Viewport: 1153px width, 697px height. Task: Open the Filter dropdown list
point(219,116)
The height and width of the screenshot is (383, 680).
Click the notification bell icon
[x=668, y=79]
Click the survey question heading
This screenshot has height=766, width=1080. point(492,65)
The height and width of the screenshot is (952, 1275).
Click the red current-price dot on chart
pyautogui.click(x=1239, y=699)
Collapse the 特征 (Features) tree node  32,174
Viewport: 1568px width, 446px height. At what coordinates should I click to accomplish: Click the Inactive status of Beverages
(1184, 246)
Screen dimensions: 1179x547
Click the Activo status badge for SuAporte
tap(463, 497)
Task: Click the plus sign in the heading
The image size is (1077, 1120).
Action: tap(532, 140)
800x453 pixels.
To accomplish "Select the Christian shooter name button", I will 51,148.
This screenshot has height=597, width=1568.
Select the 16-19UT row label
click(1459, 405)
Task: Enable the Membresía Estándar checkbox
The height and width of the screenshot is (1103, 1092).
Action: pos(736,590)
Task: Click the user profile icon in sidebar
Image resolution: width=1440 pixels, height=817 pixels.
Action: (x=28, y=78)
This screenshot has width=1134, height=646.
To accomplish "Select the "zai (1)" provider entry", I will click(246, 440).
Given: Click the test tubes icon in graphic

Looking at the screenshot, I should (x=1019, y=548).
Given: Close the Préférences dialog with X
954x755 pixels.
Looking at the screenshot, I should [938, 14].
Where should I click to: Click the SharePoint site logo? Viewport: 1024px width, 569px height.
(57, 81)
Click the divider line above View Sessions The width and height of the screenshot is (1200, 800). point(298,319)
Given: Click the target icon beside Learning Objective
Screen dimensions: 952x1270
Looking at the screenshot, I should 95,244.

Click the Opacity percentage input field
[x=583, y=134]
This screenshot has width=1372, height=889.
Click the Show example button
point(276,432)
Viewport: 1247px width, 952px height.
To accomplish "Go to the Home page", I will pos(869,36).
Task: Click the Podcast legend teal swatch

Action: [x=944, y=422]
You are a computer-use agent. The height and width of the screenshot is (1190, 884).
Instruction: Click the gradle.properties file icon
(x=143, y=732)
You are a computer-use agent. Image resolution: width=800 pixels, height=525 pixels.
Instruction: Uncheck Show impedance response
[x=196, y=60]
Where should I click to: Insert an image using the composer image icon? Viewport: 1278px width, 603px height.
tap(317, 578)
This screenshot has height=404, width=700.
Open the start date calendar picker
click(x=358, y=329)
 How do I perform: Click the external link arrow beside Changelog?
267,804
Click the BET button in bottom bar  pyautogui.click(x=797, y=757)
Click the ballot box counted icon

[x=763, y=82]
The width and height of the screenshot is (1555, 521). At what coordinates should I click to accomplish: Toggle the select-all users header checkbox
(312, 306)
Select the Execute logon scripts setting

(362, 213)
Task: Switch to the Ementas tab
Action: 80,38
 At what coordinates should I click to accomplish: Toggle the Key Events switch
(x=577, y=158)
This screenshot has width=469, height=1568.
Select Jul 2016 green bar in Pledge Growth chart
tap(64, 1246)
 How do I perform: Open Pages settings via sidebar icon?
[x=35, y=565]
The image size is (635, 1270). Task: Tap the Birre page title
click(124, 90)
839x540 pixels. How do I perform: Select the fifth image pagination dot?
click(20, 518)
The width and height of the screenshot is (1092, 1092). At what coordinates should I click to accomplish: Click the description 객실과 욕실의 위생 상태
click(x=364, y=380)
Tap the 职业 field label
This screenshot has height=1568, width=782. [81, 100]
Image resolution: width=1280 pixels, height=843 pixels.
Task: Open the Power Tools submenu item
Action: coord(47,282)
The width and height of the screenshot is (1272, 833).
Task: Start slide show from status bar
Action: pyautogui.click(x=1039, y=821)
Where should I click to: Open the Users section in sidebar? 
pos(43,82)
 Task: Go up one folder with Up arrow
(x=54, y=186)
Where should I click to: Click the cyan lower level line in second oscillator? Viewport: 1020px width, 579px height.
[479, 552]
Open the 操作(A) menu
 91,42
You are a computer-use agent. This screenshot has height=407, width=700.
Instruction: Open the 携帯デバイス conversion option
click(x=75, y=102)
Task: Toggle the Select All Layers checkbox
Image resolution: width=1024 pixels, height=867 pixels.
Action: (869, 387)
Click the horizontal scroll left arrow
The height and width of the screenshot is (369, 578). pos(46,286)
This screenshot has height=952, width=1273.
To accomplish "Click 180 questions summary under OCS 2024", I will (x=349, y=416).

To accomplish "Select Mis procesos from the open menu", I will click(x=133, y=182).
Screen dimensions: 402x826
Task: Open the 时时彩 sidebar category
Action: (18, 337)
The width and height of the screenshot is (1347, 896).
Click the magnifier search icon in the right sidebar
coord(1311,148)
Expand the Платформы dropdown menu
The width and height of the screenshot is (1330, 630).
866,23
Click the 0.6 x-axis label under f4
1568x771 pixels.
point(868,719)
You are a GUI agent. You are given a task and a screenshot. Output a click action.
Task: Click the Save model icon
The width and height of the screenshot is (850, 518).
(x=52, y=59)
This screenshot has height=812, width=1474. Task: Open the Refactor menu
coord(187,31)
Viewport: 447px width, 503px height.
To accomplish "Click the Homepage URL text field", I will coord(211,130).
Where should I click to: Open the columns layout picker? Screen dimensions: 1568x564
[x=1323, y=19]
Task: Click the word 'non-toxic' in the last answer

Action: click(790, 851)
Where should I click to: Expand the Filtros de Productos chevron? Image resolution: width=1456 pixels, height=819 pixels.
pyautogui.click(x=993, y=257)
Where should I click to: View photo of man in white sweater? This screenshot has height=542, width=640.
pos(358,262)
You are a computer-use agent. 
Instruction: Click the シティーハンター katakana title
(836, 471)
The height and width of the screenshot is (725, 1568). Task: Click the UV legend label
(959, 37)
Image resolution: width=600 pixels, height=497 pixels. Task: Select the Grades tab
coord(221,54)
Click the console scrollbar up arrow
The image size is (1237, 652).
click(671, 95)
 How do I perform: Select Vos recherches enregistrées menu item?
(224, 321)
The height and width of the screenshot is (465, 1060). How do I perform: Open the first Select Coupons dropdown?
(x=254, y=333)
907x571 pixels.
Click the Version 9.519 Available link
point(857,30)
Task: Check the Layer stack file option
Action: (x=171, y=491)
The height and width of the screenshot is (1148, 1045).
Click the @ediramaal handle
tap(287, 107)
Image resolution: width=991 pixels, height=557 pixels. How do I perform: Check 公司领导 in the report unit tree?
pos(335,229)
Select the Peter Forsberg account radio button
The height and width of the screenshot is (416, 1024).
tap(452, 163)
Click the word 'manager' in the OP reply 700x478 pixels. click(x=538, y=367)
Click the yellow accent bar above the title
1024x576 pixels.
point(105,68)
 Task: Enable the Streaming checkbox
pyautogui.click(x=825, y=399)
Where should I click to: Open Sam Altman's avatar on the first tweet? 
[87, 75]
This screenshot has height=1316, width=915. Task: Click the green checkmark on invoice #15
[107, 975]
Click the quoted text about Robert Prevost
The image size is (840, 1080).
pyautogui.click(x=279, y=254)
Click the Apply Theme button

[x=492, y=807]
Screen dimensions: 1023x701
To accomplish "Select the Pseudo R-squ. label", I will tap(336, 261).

---*---

> **DESCRIPTION OF THE TASK**:
All the records, as written, must be given again.

> **YOUR RESPONSE**:
Viewport: 1153px width, 697px height. Task: Open the Filter dropdown list
point(219,116)
The height and width of the screenshot is (383, 680).
Click the notification bell icon
[x=668, y=79]
Click the survey question heading
This screenshot has height=766, width=1080. point(492,65)
The height and width of the screenshot is (952, 1275).
Click the red current-price dot on chart
pyautogui.click(x=1239, y=699)
Collapse the 特征 (Features) tree node  32,174
Viewport: 1568px width, 446px height. At what coordinates should I click to accomplish: Click the Inactive status of Beverages
(1184, 246)
Screen dimensions: 1179x547
Click the Activo status badge for SuAporte
tap(463, 497)
Task: Click the plus sign in the heading
The image size is (1077, 1120).
Action: tap(532, 140)
800x453 pixels.
To accomplish "Select the Christian shooter name button", I will 51,148.
This screenshot has height=597, width=1568.
Select the 16-19UT row label
click(1459, 405)
Task: Enable the Membresía Estándar checkbox
The height and width of the screenshot is (1103, 1092).
Action: pos(736,590)
Task: Click the user profile icon in sidebar
Image resolution: width=1440 pixels, height=817 pixels.
Action: (x=28, y=78)
This screenshot has width=1134, height=646.
To accomplish "Select the "zai (1)" provider entry", I will click(246, 440).
Given: Click the test tubes icon in graphic

Looking at the screenshot, I should (x=1019, y=548).
Given: Close the Préférences dialog with X
954x755 pixels.
Looking at the screenshot, I should [938, 14].
Where should I click to: Click the SharePoint site logo? Viewport: 1024px width, 569px height.
(57, 81)
Click the divider line above View Sessions The width and height of the screenshot is (1200, 800). point(298,319)
Given: Click the target icon beside Learning Objective
Screen dimensions: 952x1270
Looking at the screenshot, I should 95,244.

Click the Opacity percentage input field
[x=583, y=134]
This screenshot has width=1372, height=889.
Click the Show example button
point(276,432)
Viewport: 1247px width, 952px height.
To accomplish "Go to the Home page", I will pos(869,36).
Task: Click the Podcast legend teal swatch

Action: [x=944, y=422]
You are a computer-use agent. The height and width of the screenshot is (1190, 884).
Instruction: Click the gradle.properties file icon
(x=143, y=732)
You are a computer-use agent. Image resolution: width=800 pixels, height=525 pixels.
Instruction: Uncheck Show impedance response
[x=196, y=60]
Where should I click to: Insert an image using the composer image icon? Viewport: 1278px width, 603px height.
tap(317, 578)
This screenshot has height=404, width=700.
Open the start date calendar picker
click(x=358, y=329)
 How do I perform: Click the external link arrow beside Changelog?
267,804
Click the BET button in bottom bar  pyautogui.click(x=797, y=757)
Click the ballot box counted icon

[x=763, y=82]
The width and height of the screenshot is (1555, 521). At what coordinates should I click to accomplish: Toggle the select-all users header checkbox
(312, 306)
Select the Execute logon scripts setting

(362, 213)
Task: Switch to the Ementas tab
Action: 80,38
 At what coordinates should I click to accomplish: Toggle the Key Events switch
(x=577, y=158)
This screenshot has width=469, height=1568.
Select Jul 2016 green bar in Pledge Growth chart
tap(64, 1246)
 How do I perform: Open Pages settings via sidebar icon?
[x=35, y=565]
The image size is (635, 1270). Task: Tap the Birre page title
click(124, 90)
839x540 pixels. How do I perform: Select the fifth image pagination dot?
click(20, 518)
The width and height of the screenshot is (1092, 1092). At what coordinates should I click to accomplish: Click the description 객실과 욕실의 위생 상태
click(x=364, y=380)
Tap the 职业 field label
This screenshot has height=1568, width=782. [81, 100]
Image resolution: width=1280 pixels, height=843 pixels.
Task: Open the Power Tools submenu item
Action: coord(47,282)
The width and height of the screenshot is (1272, 833).
Task: Start slide show from status bar
Action: pyautogui.click(x=1039, y=821)
Where should I click to: Open the Users section in sidebar? 
pos(43,82)
 Task: Go up one folder with Up arrow
(x=54, y=186)
Where should I click to: Click the cyan lower level line in second oscillator? Viewport: 1020px width, 579px height.
[479, 552]
Open the 操作(A) menu
 91,42
You are a computer-use agent. This screenshot has height=407, width=700.
Instruction: Open the 携帯デバイス conversion option
click(x=75, y=102)
Task: Toggle the Select All Layers checkbox
Image resolution: width=1024 pixels, height=867 pixels.
Action: (869, 387)
Click the horizontal scroll left arrow
The height and width of the screenshot is (369, 578). pos(46,286)
This screenshot has height=952, width=1273.
To accomplish "Click 180 questions summary under OCS 2024", I will (x=349, y=416).

To accomplish "Select Mis procesos from the open menu", I will click(x=133, y=182).
Screen dimensions: 402x826
Task: Open the 时时彩 sidebar category
Action: (18, 337)
The width and height of the screenshot is (1347, 896).
Click the magnifier search icon in the right sidebar
coord(1311,148)
Expand the Платформы dropdown menu
The width and height of the screenshot is (1330, 630).
866,23
Click the 0.6 x-axis label under f4
1568x771 pixels.
point(868,719)
You are a GUI agent. You are given a task and a screenshot. Output a click action.
Task: Click the Save model icon
The width and height of the screenshot is (850, 518).
(x=52, y=59)
This screenshot has height=812, width=1474. Task: Open the Refactor menu
coord(187,31)
Viewport: 447px width, 503px height.
To accomplish "Click the Homepage URL text field", I will coord(211,130).
Where should I click to: Open the columns layout picker? Screen dimensions: 1568x564
[x=1323, y=19]
Task: Click the word 'non-toxic' in the last answer

Action: click(790, 851)
Where should I click to: Expand the Filtros de Productos chevron? Image resolution: width=1456 pixels, height=819 pixels.
pyautogui.click(x=993, y=257)
Where should I click to: View photo of man in white sweater? This screenshot has height=542, width=640.
pos(358,262)
You are a computer-use agent. 
Instruction: Click the シティーハンター katakana title
(836, 471)
The height and width of the screenshot is (725, 1568). Task: Click the UV legend label
(959, 37)
Image resolution: width=600 pixels, height=497 pixels. Task: Select the Grades tab
coord(221,54)
Click the console scrollbar up arrow
The image size is (1237, 652).
click(671, 95)
 How do I perform: Select Vos recherches enregistrées menu item?
(224, 321)
The height and width of the screenshot is (465, 1060). How do I perform: Open the first Select Coupons dropdown?
(x=254, y=333)
907x571 pixels.
Click the Version 9.519 Available link
point(857,30)
Task: Check the Layer stack file option
Action: (x=171, y=491)
The height and width of the screenshot is (1148, 1045).
Click the @ediramaal handle
tap(287, 107)
Image resolution: width=991 pixels, height=557 pixels. How do I perform: Check 公司领导 in the report unit tree?
pos(335,229)
Select the Peter Forsberg account radio button
The height and width of the screenshot is (416, 1024).
tap(452, 163)
Click the word 'manager' in the OP reply 700x478 pixels. click(x=538, y=367)
Click the yellow accent bar above the title
1024x576 pixels.
point(105,68)
 Task: Enable the Streaming checkbox
pyautogui.click(x=825, y=399)
Where should I click to: Open Sam Altman's avatar on the first tweet? 
[87, 75]
This screenshot has height=1316, width=915. Task: Click the green checkmark on invoice #15
[107, 975]
Click the quoted text about Robert Prevost
The image size is (840, 1080).
pyautogui.click(x=279, y=254)
Click the Apply Theme button

[x=492, y=807]
Screen dimensions: 1023x701
To accomplish "Select the Pseudo R-squ. label", I will tap(336, 261).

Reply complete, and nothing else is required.